Aim
Please swap each "Instruction" in the material below for "Command", and write the material out again with nothing else changed.

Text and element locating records
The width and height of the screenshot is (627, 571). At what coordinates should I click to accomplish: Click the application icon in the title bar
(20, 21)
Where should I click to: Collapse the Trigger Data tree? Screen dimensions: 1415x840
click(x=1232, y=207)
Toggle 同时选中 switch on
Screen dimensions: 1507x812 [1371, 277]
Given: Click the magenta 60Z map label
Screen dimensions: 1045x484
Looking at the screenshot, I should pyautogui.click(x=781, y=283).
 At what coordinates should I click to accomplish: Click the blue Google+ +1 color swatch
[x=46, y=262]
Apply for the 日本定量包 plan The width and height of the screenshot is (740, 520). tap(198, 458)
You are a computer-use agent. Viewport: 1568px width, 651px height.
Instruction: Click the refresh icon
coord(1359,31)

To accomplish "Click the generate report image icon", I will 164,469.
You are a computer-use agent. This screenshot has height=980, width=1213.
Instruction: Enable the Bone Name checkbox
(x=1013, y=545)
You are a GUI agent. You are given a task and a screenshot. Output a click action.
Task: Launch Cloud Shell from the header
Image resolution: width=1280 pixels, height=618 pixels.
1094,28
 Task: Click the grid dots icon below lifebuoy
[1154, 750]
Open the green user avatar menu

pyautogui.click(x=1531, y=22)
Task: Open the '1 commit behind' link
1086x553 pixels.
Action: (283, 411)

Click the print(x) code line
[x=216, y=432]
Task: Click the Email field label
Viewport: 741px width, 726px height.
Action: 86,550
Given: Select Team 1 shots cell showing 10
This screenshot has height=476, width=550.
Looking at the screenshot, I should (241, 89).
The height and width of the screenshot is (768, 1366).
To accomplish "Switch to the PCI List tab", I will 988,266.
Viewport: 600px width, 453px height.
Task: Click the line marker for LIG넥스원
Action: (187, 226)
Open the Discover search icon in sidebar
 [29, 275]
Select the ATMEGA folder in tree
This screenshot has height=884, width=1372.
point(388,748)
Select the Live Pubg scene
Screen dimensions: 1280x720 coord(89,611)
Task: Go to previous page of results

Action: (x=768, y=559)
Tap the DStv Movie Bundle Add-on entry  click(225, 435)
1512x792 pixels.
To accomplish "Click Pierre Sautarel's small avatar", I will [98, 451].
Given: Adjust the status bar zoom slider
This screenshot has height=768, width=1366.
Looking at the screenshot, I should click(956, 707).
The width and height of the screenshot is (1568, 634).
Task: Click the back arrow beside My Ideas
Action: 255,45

Correct answer
The width and height of the screenshot is (627, 571). At what coordinates should I click to accomplish: Click the application icon in the title bar
(20, 21)
Where should I click to: Collapse the Trigger Data tree? Screen dimensions: 1415x840
click(x=1232, y=207)
Toggle 同时选中 switch on
Screen dimensions: 1507x812 [1371, 277]
Given: Click the magenta 60Z map label
Screen dimensions: 1045x484
Looking at the screenshot, I should pyautogui.click(x=781, y=283).
 At what coordinates should I click to accomplish: Click the blue Google+ +1 color swatch
[x=46, y=262]
Apply for the 日本定量包 plan The width and height of the screenshot is (740, 520). tap(198, 458)
You are a computer-use agent. Viewport: 1568px width, 651px height.
Command: Click the refresh icon
coord(1359,31)

To accomplish "Click the generate report image icon", I will 164,469.
You are a computer-use agent. This screenshot has height=980, width=1213.
Command: Enable the Bone Name checkbox
(x=1013, y=545)
You are a GUI agent. You are given a task and a screenshot. Output a click action.
Task: Launch Cloud Shell from the header
Image resolution: width=1280 pixels, height=618 pixels.
1094,28
 Task: Click the grid dots icon below lifebuoy
[1154, 750]
Open the green user avatar menu

pyautogui.click(x=1531, y=22)
Task: Open the '1 commit behind' link
1086x553 pixels.
Action: (283, 411)

Click the print(x) code line
[x=216, y=432]
Task: Click the Email field label
Viewport: 741px width, 726px height.
Action: 86,550
Given: Select Team 1 shots cell showing 10
This screenshot has height=476, width=550.
Looking at the screenshot, I should (241, 89).
The height and width of the screenshot is (768, 1366).
To accomplish "Switch to the PCI List tab", I will 988,266.
Viewport: 600px width, 453px height.
Task: Click the line marker for LIG넥스원
Action: (187, 226)
Open the Discover search icon in sidebar
 [29, 275]
Select the ATMEGA folder in tree
This screenshot has height=884, width=1372.
point(388,748)
Select the Live Pubg scene
Screen dimensions: 1280x720 coord(89,611)
Task: Go to previous page of results

Action: (x=768, y=559)
Tap the DStv Movie Bundle Add-on entry  click(225, 435)
1512x792 pixels.
To accomplish "Click Pierre Sautarel's small avatar", I will [98, 451].
Given: Adjust the status bar zoom slider
This screenshot has height=768, width=1366.
Looking at the screenshot, I should click(956, 707).
The width and height of the screenshot is (1568, 634).
Task: Click the back arrow beside My Ideas
Action: 255,45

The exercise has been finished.